Data Security: Scenario-Based Questions
60. How do you handle sensitive data in applications, including masking, encryption, and compliance?
Sensitive data like PII, financial records, or medical info must be handled with care. Leaks or misuse can lead to legal penalties and reputational harm. A robust data protection strategy includes both technical and procedural controls.
🔐 Data Classification & Risk Assessment
- Classify data as public, internal, confidential, or restricted.
- Identify sensitive fields (e.g., SSN, credit card, health info).
- Apply stricter controls to high-risk datasets and flows.
🧊 Encryption at Rest & In Transit
- At Rest: Use AES-256 via KMS/CloudHSM for DBs, object stores, backups.
- In Transit: Enforce TLS 1.2+ across APIs, interservice calls, UIs.
- Key Rotation: Schedule key rotation policies (monthly/yearly).
🫥 Masking & Redaction
- Mask data in logs, dashboards, and staging environments.
- Apply tokenization or format-preserving encryption (FPE) for analytics access.
- Use role-based masking — e.g., partial vs full SSN based on user role.

※ ※ ※

*Problems to solve*.
- a) Write out the stretch of the data security text from "- Identify sensitive" through "object stores, backups.", word for word.
- b) What minimum TLS version does the data security text say to enforce for data in transit?

Stored data:
※ ※ ※

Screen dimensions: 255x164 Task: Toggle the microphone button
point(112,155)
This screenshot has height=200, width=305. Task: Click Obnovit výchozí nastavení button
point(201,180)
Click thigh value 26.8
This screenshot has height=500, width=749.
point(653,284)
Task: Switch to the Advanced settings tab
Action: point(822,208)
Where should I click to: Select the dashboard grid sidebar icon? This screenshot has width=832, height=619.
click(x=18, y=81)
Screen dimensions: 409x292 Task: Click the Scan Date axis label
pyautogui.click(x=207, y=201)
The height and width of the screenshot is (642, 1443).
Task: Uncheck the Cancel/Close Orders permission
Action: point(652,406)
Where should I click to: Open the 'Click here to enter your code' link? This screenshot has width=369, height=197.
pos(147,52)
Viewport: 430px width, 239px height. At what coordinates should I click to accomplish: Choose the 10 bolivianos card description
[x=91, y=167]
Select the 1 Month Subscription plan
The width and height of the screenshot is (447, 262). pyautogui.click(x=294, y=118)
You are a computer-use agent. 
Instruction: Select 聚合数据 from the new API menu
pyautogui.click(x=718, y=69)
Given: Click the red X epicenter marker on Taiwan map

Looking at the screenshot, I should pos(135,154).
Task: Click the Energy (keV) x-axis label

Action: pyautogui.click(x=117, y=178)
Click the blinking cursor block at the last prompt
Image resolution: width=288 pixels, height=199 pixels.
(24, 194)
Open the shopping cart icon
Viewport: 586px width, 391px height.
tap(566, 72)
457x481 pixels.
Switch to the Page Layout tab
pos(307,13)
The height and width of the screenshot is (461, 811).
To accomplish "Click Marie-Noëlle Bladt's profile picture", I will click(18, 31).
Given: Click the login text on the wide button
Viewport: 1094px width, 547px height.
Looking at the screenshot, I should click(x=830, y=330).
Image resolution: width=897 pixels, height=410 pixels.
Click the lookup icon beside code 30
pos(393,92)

※ ※ ※

*Solutions per task*.
- a)
- Identify sensitive fields (e.g., SSN, credit card, health info).
- Apply stricter controls to high-risk datasets and flows.
🧊 Encryption at Rest & In Transit
- At Rest: Use AES-256 via KMS/CloudHSM for DBs, object stores, backups.

- b) TLS 1.2 or higher.